텍스트와 요소 지정 항목
****

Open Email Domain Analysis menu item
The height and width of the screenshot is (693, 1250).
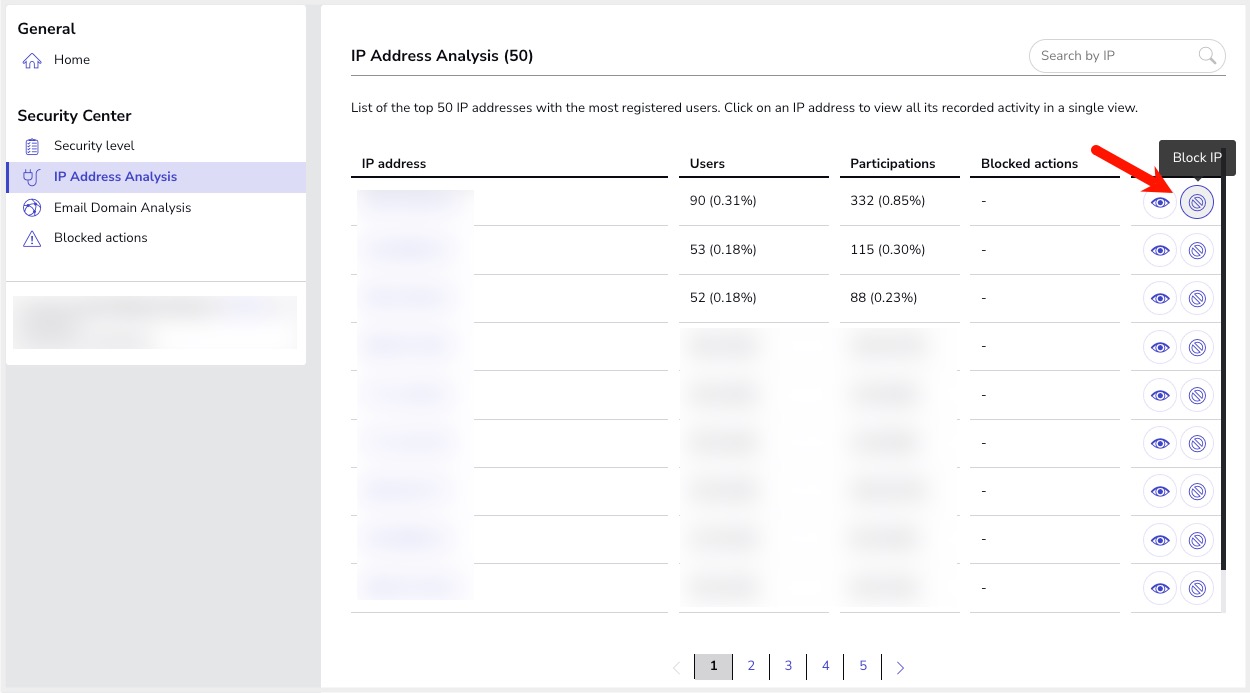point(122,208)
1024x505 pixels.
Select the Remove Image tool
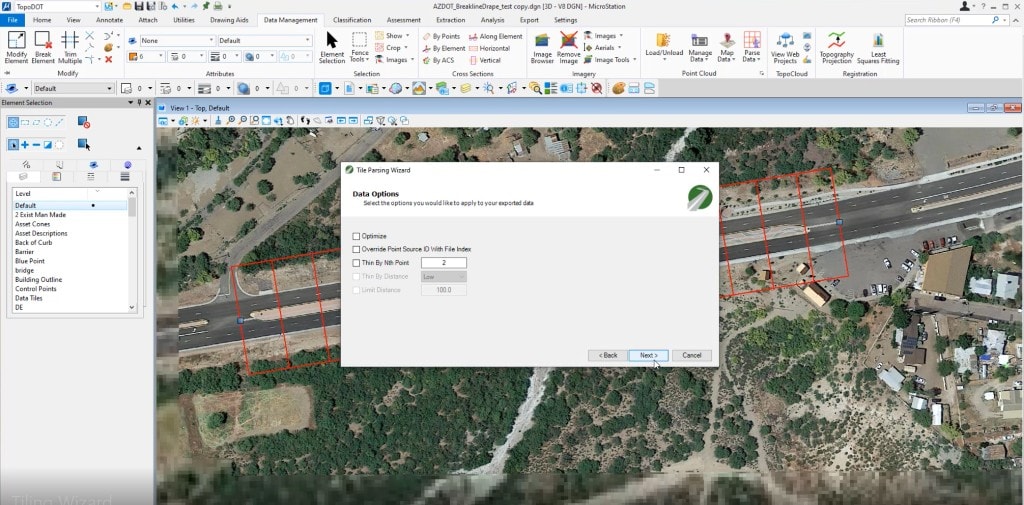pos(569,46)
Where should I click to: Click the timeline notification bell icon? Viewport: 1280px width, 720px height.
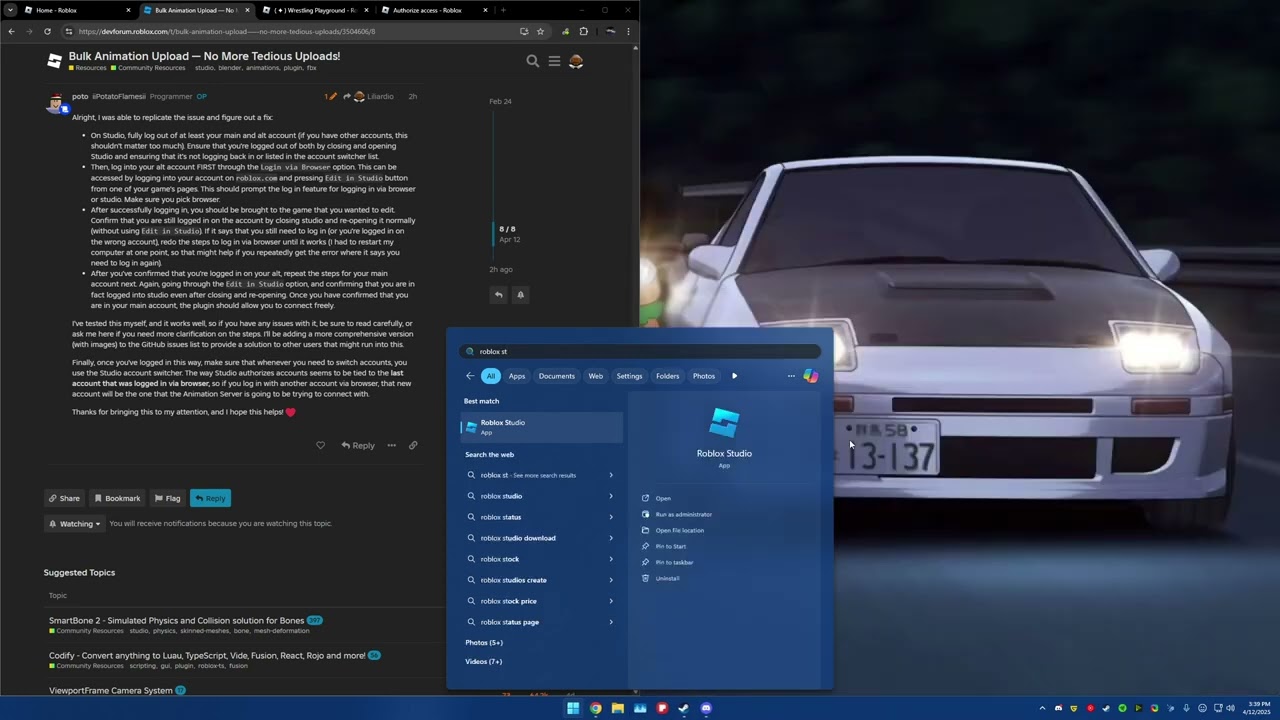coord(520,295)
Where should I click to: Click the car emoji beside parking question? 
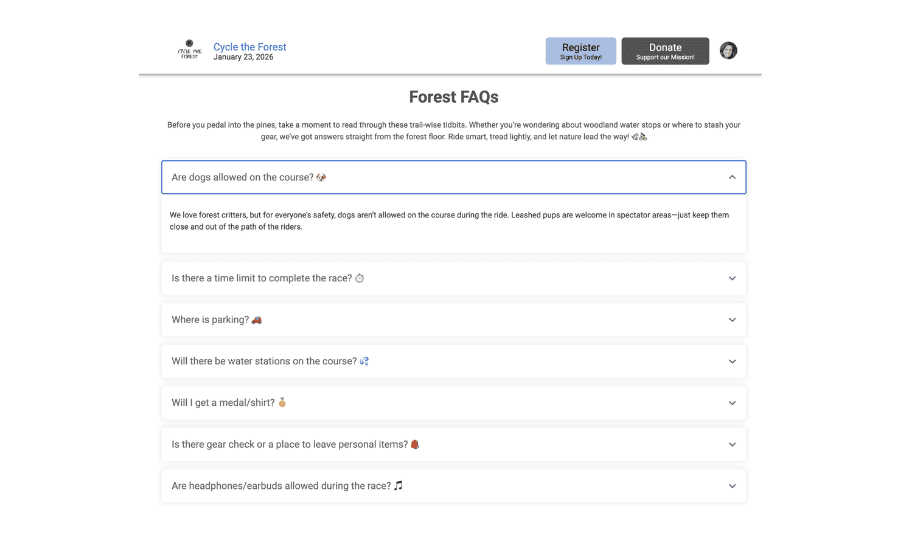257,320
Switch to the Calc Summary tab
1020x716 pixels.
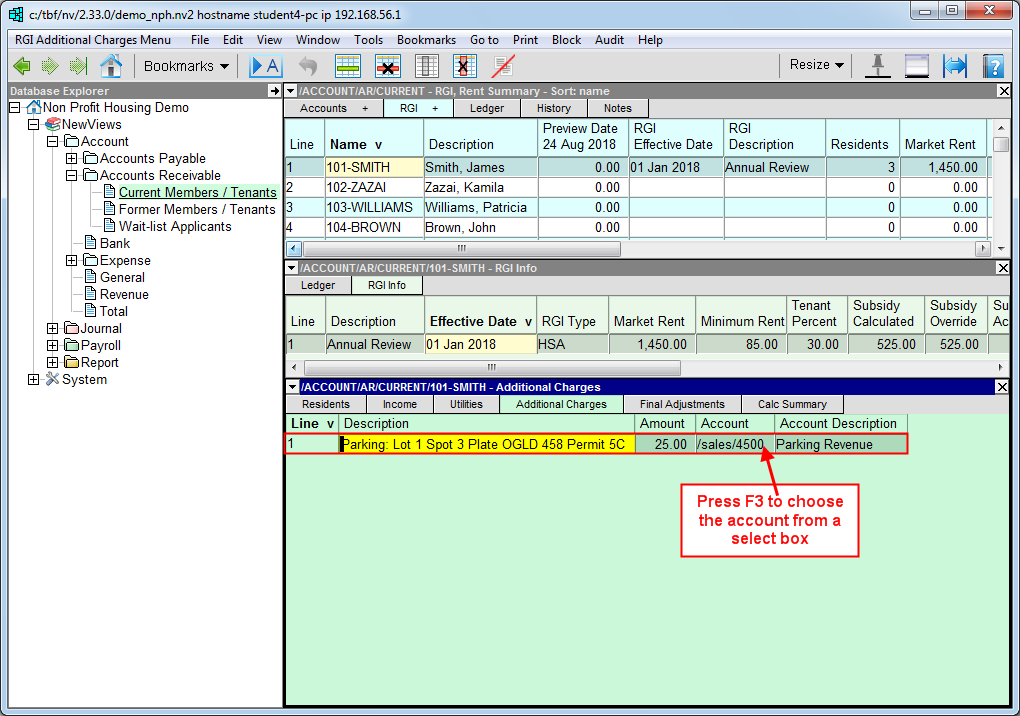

****

**연습 과제**
위 항목의 모든 줄을 '번호'와 '내용' 열로 된 마크다운 표로 나타내세요. 빈 줄은 빼고, 그림은 표에 넣지 마세요.

**예상 출력**
| 번호 | 내용 |
|---|---|
| 1 | Open Email Domain Analysis menu item |
| 2 | The height and width of the screenshot is (693, 1250). |
| 3 | point(122,208) |
| 4 | 1024x505 pixels. |
| 5 | Select the Remove Image tool |
| 6 | pos(569,46) |
| 7 | Where should I click to: Click the timeline notification bell icon? Viewport: 1280px width, 720px height. |
| 8 | coord(520,295) |
| 9 | Where should I click to: Click the car emoji beside parking question?  |
| 10 | 257,320 |
| 11 | Switch to the Calc Summary tab |
| 12 | 1020x716 pixels. |